══ Excerpted records
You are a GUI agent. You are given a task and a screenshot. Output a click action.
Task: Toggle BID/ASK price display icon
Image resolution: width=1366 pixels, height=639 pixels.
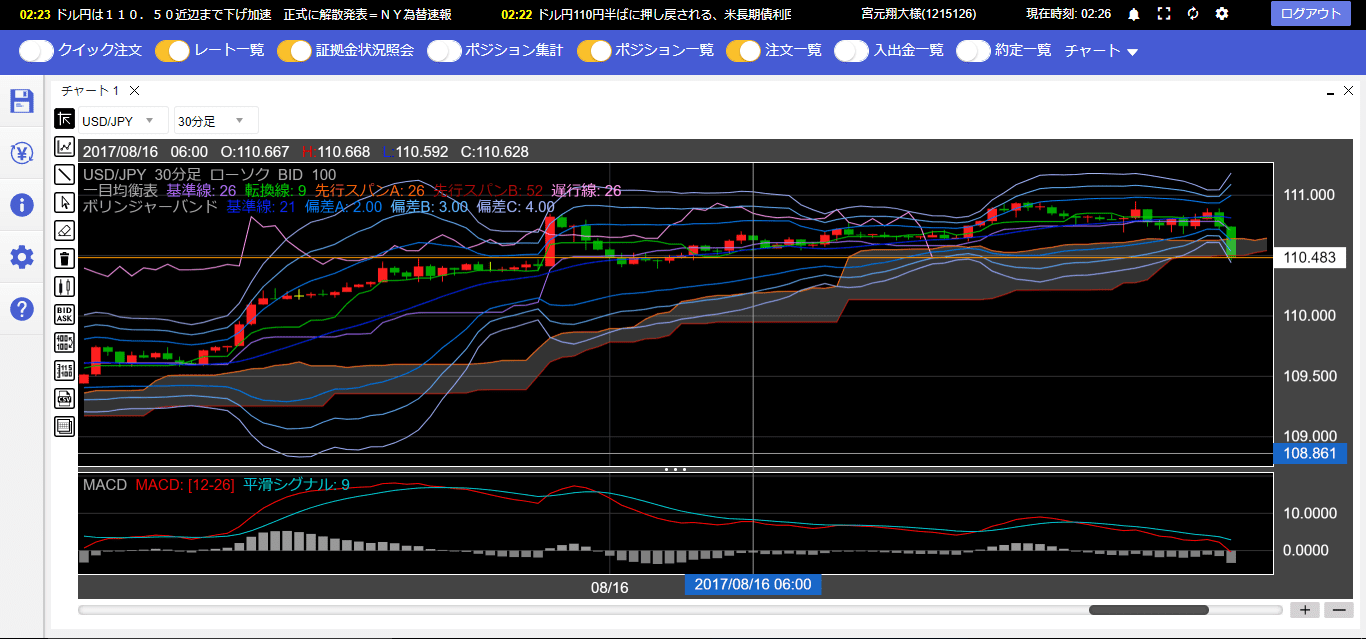(x=65, y=314)
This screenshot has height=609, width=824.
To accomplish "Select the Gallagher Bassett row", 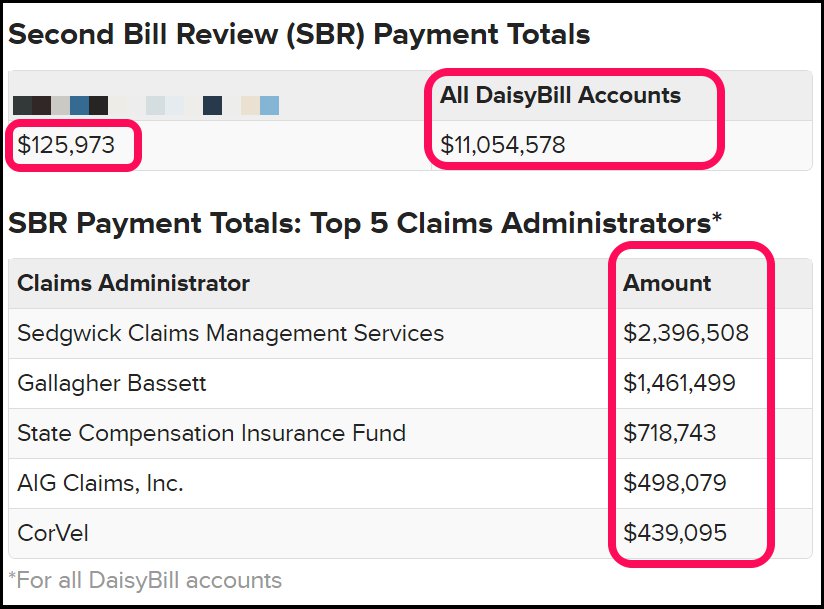I will 410,383.
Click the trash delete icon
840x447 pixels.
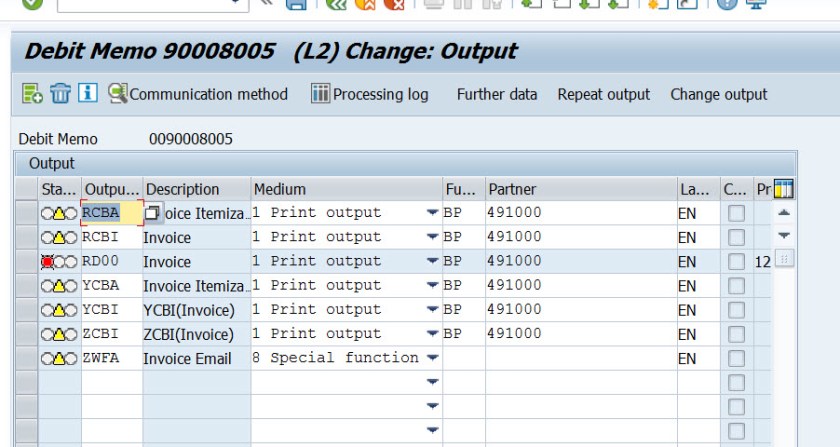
════
:: Work instruction ::
Lines with the word "screenshot": copy each one from the data above.

:: Result of the task ::
You are a GUI agent. You are given a task and a screenshot. Output a click action.
This screenshot has height=609, width=824.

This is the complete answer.